Justice has a strong case, as
evidenced by the particulars of another instance where the federal government
pursued a corporation in a criminal prosecution. In the ruling for 'United
States v. Hilton Head Corp.,' the judge declared:
"A corporation is
responsible for the acts and statements of its agents, done or made within the
scope of their employment, even though their conduct may be contrary to their
actual instructions or contrary to the corporation's stated policies."
This decision was later affirmed on appeal. (467 F.2d 1000)
The
legal and the political are tightly intertwined here. If George W. Bush's own
Justice Department is pursuing Arthur Andersen with such deadly intent, despite
its connections to Enron and all attendant political implications, something
serious is afoot. Unless the case is compromised from within, U.S. v. Andersen
promises to erase one of the largest accounting firms on Earth. This fact alone
stands the Enron scandal tall in political importance.
Congress
has begun firing out a new round of subpoenas in the Enron matter, focusing new
scrutiny on connections between the energy corporation and the White House. The
scope of these subpoenas covers 1992 through the present, which means Clinton's
dealings with Enron will likewise be examined. This lends a bipartisan veneer to
the proceedings, a wise tactic that should serve to knock down accusations of
unfairness by Republicans who feel the ground getting hot beneath their
feet.
Most important to this ten-year scope is the fact that it
will cover any and all dealings Bush had with Ken Lay back in his Texas
gubernatorial days. It was there that the ties between these two men were
forged, on both personal and policy levels, and it is there that the evident
political connections within Bush's national energy policy were created. Like
the Enron investigation, the focus of the Whitewater investigations was on
Clinton's dealings before he arrived in Washington, D.C. Unlike Whitewater, this
Enron work by Congress moves slowly and quietly, almost completely beneath the
radar of the media.

Entries supplied:
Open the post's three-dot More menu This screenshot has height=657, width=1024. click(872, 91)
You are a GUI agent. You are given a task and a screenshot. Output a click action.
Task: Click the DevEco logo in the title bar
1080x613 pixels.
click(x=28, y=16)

Set exercise 1:
Pull the stretch from "Most important to" through "of the media." out of the Enron commentary, word for word.
Set exercise 2:
In the Enron commentary, what period does the scope of the new congressional subpoenas cover?

Exercise solution 1:
Most important to this ten-year scope is the fact that it
will cover any and all dealings Bush had with Ken Lay back in his Texas
gubernatorial days. It was there that the ties between these two men were
forged, on both personal and policy levels, and it is there that the evident
political connections within Bush's national energy policy were created. Like
the Enron investigation, the focus of the Whitewater investigations was on
Clinton's dealings before he arrived in Washington, D.C. Unlike Whitewater, this
Enron work by Congress moves slowly and quietly, almost completely beneath the
radar of the media.

Exercise solution 2:
1992 through the present.